Using animated GIFs can bring your digital resources (such as Boom Cards™ task cards and Google Slides™ resources etc) to a whole new level! They make the content much more exciting and engaging for students.
Most of the time, GIFs are designed to run on a continuous loop – in other words, the animation repeats over and over indefinitely.
They are generally not difficult to use. They are simply a different type of image file – and you can normally just add them to your resource in the same way that you would with any other image.
However, some GIFs are not continuous. I call them Once-off GIFs.
Once-off GIFs can add a whole new dimension to your resources.
For example, you can have a dice that rolls and then lands on a particular number, a spinner that lands on a certain section, or a timer that shows a set amount of time running out.
There are so many possibilities!
But these Once-off GIFs can be tricky to use if you do not know how to make them work properly. The fact that their animations finish can cause problems if you do not know how to make sure that the animations happen when they are supposed to.
I have spent a lot of time playing around and trying to find ways to overcome obstacles that have arisen while using these GIFs – particularly when creating Boom Cards™ task cards.

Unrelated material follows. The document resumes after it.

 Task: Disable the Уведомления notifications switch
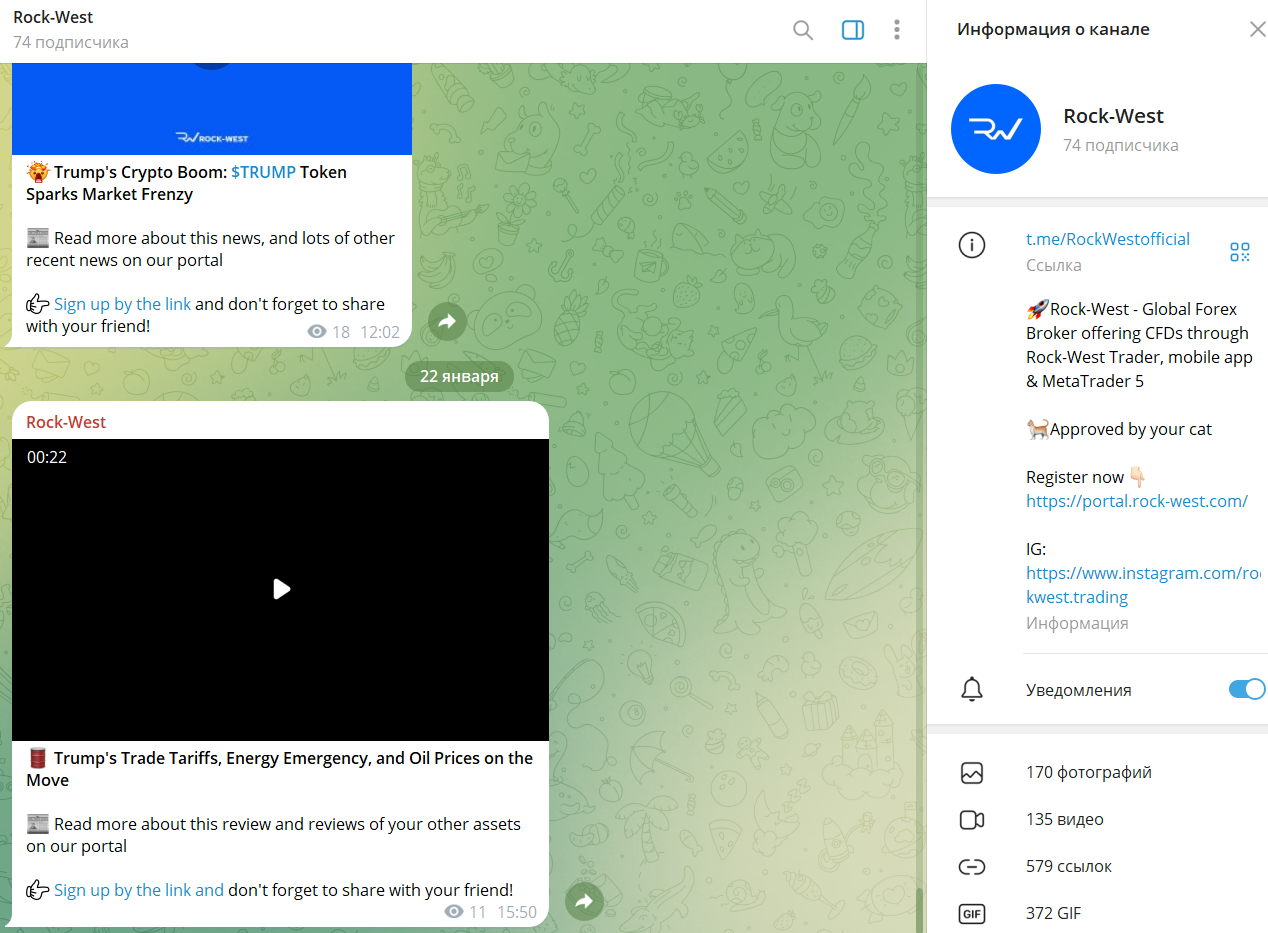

I wish to save you the time so that you can rather put your time and energy into creating more amazing resources!
In this guide I aim to help you to know how to make these Once-off GIFs work when making Boom Cards.
I have also added a guide to using GIFs to create animated backgrounds that you can secure into the background of resources you create with Google Slides or Microsoft PowerPoint.

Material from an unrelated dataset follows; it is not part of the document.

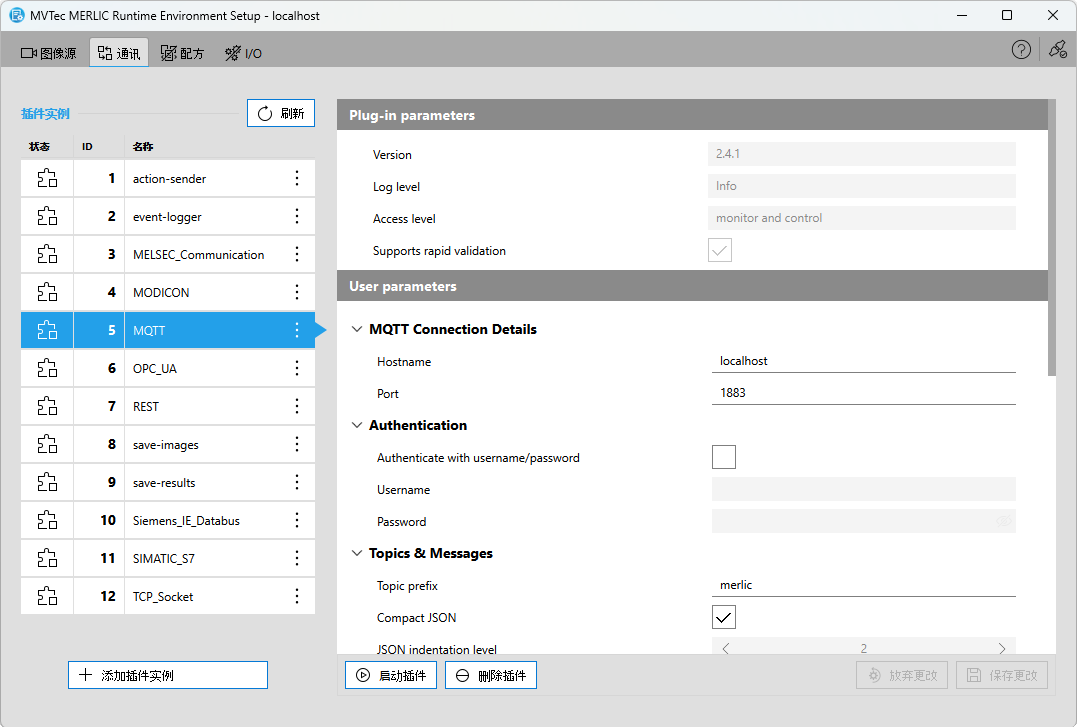
Task: Open the three-dot menu for OPC_UA
Action: (x=296, y=369)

I have also included links to videos that I have created to illustrate more clearly the tips I have put into this guide.
I may add to this guide if I come across new tips that I feel may be helpful to you – so be sure to download it again if there is a notification about an update.
All the tips in this guide are based on my own experimentations and observations.
They are solutions that I have figured out that seem to work.
However, I am not basing these tips on any knowledge of the programming of the different platforms.
I do not claim to be an expert on the platforms or to have any control over how they work.
I have simply found ways around obstacles that have presented themselves on these platforms.